#### AIM OF THE EXERCISE:
Keeping every word the same, return the listing from its first line until the line holding "For every named target in this 2374×1568" has been returned as well.

----------

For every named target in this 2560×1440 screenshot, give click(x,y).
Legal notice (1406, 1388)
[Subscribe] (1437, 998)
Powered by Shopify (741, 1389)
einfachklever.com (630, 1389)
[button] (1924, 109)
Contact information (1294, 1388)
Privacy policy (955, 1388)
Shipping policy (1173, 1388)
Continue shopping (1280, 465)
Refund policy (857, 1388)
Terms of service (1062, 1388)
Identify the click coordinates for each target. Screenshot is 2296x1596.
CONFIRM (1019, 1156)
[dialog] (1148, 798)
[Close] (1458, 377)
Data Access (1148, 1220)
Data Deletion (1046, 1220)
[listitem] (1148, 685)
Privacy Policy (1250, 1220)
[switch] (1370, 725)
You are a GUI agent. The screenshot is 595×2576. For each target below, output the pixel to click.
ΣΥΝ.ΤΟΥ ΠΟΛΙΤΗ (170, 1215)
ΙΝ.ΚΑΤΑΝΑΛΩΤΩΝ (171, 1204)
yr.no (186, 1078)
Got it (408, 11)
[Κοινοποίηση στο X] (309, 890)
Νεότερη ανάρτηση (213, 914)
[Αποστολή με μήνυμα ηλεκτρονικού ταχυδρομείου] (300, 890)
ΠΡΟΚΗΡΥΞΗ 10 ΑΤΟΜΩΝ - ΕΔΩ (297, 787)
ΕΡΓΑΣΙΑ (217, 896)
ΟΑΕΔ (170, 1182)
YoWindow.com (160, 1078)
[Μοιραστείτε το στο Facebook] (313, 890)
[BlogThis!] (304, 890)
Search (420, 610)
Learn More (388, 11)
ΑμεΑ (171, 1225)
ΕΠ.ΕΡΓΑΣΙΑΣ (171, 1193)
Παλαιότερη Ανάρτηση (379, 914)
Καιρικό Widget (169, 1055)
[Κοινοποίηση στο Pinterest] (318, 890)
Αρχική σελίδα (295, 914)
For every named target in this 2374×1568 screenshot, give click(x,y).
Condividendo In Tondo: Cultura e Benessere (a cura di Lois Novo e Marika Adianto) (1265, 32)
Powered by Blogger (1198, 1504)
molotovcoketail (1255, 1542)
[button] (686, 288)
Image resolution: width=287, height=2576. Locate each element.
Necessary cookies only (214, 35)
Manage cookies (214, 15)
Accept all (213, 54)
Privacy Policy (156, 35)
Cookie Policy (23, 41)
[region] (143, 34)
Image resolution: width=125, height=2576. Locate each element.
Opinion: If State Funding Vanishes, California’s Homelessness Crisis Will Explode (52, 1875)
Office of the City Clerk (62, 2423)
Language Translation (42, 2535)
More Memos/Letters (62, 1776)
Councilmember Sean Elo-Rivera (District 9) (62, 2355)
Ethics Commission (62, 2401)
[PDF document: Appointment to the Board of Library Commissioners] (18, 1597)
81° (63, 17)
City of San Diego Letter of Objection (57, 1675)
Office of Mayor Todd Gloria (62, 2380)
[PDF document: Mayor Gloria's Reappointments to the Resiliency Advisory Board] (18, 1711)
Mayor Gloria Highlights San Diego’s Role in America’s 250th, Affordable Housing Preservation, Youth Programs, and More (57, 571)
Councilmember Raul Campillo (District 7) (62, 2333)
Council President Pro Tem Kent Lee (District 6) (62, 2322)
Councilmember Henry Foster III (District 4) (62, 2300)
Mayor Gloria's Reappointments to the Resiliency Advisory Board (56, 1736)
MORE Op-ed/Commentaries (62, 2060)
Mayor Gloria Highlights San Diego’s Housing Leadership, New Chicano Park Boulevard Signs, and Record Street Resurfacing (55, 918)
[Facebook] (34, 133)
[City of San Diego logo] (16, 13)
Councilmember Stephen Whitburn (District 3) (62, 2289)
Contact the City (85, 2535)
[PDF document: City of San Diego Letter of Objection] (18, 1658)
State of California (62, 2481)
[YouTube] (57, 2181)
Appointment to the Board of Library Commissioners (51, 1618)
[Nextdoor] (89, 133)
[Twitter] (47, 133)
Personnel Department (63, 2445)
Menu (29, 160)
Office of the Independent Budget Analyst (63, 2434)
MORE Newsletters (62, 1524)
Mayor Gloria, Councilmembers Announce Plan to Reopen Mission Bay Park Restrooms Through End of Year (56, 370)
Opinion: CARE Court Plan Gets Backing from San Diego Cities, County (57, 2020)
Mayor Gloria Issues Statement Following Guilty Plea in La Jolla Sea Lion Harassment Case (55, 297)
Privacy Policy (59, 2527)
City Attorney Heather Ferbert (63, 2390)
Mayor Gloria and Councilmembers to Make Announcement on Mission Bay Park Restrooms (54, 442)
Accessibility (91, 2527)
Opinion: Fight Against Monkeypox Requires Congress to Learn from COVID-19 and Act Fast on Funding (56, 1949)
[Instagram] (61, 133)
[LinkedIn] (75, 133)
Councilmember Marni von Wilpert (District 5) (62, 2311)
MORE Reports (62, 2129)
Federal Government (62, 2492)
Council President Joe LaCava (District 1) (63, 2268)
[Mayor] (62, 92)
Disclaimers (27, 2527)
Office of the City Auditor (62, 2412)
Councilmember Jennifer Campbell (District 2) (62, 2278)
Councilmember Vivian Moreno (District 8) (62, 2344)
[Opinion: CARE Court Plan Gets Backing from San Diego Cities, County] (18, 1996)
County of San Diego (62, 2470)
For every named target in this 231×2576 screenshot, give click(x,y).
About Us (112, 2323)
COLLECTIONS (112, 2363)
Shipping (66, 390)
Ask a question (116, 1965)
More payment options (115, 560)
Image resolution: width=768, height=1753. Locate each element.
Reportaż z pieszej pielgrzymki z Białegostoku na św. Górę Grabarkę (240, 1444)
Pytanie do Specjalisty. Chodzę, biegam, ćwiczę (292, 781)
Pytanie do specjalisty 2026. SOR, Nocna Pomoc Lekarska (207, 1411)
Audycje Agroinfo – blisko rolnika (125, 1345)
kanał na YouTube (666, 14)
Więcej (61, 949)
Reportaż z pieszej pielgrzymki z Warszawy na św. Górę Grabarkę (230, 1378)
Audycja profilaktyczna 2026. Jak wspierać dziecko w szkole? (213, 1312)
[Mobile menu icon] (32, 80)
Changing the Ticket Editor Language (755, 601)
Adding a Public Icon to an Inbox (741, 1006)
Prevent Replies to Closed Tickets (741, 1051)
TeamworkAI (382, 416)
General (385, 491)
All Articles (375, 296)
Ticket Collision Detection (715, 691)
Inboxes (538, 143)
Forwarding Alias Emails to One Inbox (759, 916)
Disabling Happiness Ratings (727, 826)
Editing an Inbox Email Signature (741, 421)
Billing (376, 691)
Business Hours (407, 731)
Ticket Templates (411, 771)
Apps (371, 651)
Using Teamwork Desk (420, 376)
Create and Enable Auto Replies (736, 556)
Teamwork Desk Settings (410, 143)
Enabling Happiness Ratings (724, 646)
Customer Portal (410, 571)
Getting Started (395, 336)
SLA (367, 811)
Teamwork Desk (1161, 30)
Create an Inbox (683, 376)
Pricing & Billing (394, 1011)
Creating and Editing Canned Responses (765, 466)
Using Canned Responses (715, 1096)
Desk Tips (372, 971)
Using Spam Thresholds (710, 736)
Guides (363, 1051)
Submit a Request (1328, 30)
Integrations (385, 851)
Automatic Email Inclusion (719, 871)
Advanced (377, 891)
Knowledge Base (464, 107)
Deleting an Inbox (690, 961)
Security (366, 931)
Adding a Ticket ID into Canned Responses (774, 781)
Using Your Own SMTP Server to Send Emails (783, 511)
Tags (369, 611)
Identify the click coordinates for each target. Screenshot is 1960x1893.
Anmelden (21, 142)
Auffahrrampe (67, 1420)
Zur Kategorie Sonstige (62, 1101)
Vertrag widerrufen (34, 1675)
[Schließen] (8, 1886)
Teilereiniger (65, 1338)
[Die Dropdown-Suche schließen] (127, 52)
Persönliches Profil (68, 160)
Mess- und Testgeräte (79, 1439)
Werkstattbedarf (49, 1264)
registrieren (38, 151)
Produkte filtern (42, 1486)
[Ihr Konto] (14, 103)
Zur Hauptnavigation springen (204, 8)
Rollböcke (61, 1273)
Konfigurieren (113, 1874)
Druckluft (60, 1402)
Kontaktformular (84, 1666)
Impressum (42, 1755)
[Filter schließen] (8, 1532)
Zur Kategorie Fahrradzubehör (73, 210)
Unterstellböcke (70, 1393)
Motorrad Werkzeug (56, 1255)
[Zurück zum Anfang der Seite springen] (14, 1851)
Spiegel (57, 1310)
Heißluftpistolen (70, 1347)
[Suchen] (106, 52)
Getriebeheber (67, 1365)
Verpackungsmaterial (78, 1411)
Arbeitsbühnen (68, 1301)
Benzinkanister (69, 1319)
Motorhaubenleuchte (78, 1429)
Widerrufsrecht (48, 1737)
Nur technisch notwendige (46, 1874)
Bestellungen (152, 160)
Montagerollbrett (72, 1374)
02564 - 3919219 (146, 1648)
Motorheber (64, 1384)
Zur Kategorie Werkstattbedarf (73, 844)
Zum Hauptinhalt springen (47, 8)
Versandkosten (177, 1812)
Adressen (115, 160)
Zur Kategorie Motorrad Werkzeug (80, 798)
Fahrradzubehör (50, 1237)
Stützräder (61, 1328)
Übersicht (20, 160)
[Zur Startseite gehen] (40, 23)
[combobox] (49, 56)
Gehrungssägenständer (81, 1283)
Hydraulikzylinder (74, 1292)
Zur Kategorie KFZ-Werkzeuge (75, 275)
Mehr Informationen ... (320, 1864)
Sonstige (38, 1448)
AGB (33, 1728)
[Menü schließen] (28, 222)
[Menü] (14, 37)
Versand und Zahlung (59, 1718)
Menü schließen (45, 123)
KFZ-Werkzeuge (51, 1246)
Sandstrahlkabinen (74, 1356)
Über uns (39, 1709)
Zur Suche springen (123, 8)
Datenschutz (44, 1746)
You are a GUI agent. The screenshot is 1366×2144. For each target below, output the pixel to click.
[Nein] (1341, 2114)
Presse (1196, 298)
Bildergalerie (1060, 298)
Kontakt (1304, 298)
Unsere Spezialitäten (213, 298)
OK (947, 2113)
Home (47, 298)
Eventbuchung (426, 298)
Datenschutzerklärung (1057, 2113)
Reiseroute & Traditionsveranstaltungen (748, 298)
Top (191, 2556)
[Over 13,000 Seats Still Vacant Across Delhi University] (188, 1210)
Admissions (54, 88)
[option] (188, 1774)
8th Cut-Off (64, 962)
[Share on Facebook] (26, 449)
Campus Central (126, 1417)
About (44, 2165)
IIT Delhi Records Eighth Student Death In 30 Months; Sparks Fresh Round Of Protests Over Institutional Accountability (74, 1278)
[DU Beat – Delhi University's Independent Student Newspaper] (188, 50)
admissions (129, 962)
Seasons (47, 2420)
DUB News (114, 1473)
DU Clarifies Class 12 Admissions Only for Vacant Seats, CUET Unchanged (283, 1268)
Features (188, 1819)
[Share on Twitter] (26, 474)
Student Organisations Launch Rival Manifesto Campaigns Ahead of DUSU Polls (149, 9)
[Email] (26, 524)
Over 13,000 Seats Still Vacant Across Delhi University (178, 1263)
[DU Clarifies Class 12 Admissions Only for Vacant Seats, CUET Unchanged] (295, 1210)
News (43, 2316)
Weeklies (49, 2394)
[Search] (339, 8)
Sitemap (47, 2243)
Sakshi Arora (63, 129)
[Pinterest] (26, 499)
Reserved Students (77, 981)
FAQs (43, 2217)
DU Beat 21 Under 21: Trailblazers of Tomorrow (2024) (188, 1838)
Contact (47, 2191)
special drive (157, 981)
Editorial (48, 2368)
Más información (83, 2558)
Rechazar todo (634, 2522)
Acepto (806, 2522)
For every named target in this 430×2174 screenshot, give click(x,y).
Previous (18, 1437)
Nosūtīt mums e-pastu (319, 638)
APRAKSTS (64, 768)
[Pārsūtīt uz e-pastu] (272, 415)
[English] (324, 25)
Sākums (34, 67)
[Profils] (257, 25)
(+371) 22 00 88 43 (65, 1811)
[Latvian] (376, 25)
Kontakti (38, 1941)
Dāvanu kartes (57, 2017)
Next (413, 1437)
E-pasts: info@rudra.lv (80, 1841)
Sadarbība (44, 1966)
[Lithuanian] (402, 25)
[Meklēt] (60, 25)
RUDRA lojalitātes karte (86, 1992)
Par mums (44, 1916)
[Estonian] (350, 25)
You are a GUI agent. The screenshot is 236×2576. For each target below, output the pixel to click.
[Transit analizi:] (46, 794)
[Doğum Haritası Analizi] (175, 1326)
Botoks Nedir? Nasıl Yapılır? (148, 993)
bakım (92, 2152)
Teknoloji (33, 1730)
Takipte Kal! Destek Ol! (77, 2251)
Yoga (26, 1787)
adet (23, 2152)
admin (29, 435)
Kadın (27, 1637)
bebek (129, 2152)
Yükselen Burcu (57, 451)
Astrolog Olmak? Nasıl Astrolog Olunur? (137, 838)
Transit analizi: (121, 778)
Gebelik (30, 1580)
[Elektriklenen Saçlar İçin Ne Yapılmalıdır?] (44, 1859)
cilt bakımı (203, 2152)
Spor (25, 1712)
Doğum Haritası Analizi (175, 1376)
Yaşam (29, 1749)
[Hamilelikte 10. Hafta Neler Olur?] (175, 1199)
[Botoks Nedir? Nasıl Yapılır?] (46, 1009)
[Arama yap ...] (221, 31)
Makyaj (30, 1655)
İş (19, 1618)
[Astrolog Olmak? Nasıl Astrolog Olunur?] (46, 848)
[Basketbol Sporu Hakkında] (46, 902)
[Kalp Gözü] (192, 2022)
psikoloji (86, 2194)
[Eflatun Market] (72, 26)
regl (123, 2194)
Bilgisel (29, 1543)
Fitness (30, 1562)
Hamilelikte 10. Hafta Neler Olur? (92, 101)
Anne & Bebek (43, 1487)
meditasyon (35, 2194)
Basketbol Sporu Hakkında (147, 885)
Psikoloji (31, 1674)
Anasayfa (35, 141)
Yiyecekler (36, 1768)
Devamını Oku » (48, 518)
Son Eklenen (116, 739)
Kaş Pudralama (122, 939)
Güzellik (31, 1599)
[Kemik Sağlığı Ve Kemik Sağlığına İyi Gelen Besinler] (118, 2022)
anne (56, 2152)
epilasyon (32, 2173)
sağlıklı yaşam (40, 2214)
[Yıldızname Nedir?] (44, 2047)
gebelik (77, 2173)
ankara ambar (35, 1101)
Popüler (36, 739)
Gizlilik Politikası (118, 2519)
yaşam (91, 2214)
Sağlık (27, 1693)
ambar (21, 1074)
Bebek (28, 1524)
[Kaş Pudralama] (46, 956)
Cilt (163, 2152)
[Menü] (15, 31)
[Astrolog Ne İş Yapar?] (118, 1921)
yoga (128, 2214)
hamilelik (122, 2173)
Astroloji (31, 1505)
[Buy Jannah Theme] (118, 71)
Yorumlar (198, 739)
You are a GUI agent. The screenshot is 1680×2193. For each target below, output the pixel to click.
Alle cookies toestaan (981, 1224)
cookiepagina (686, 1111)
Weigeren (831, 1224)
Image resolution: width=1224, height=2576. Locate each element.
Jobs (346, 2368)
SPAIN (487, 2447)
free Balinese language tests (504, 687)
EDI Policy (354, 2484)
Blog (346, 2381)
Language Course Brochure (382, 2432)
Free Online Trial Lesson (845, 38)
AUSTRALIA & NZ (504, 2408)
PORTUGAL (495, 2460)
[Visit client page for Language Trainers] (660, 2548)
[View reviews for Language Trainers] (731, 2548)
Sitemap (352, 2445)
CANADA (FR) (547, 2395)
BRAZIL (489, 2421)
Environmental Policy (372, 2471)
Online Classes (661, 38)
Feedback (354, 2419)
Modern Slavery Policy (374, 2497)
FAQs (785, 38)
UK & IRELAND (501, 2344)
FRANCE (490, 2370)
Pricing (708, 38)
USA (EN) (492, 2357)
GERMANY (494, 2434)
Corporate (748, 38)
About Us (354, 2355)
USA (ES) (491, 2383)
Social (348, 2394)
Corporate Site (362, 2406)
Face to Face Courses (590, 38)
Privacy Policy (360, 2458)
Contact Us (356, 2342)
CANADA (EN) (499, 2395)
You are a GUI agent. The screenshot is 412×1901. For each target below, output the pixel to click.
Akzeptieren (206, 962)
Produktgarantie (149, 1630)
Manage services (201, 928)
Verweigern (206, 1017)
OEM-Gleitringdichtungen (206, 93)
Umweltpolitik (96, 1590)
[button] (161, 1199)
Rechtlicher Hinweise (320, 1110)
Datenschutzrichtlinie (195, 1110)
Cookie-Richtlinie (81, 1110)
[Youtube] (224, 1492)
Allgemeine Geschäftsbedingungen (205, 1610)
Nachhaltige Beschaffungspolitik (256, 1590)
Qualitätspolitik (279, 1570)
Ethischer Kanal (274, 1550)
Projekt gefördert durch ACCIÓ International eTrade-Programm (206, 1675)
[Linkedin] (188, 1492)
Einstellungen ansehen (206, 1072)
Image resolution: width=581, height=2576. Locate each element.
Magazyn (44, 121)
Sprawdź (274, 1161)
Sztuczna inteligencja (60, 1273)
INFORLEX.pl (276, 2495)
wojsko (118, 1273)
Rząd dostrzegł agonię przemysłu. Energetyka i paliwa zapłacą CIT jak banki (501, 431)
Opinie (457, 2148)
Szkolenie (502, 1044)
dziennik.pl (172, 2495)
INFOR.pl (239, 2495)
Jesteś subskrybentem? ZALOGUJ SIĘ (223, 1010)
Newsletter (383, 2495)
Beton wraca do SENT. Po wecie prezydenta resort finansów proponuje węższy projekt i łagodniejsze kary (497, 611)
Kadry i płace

----------

#### REPLY TO THE EXERCISE:
For every named target in this 2560×1440 screenshot, give click(x,y).
Legal notice (1406, 1388)
[Subscribe] (1437, 998)
Powered by Shopify (741, 1389)
einfachklever.com (630, 1389)
[button] (1924, 109)
Contact information (1294, 1388)
Privacy policy (955, 1388)
Shipping policy (1173, 1388)
Continue shopping (1280, 465)
Refund policy (857, 1388)
Terms of service (1062, 1388)
Identify the click coordinates for each target. Screenshot is 2296x1596.
CONFIRM (1019, 1156)
[dialog] (1148, 798)
[Close] (1458, 377)
Data Access (1148, 1220)
Data Deletion (1046, 1220)
[listitem] (1148, 685)
Privacy Policy (1250, 1220)
[switch] (1370, 725)
You are a GUI agent. The screenshot is 595×2576. For each target below, output the pixel to click.
ΣΥΝ.ΤΟΥ ΠΟΛΙΤΗ (170, 1215)
ΙΝ.ΚΑΤΑΝΑΛΩΤΩΝ (171, 1204)
yr.no (186, 1078)
Got it (408, 11)
[Κοινοποίηση στο X] (309, 890)
Νεότερη ανάρτηση (213, 914)
[Αποστολή με μήνυμα ηλεκτρονικού ταχυδρομείου] (300, 890)
ΠΡΟΚΗΡΥΞΗ 10 ΑΤΟΜΩΝ - ΕΔΩ (297, 787)
ΕΡΓΑΣΙΑ (217, 896)
ΟΑΕΔ (170, 1182)
YoWindow.com (160, 1078)
[Μοιραστείτε το στο Facebook] (313, 890)
[BlogThis!] (304, 890)
Search (420, 610)
Learn More (388, 11)
ΑμεΑ (171, 1225)
ΕΠ.ΕΡΓΑΣΙΑΣ (171, 1193)
Παλαιότερη Ανάρτηση (379, 914)
Καιρικό Widget (169, 1055)
[Κοινοποίηση στο Pinterest] (318, 890)
Αρχική σελίδα (295, 914)
For every named target in this 2374×1568 screenshot, give click(x,y).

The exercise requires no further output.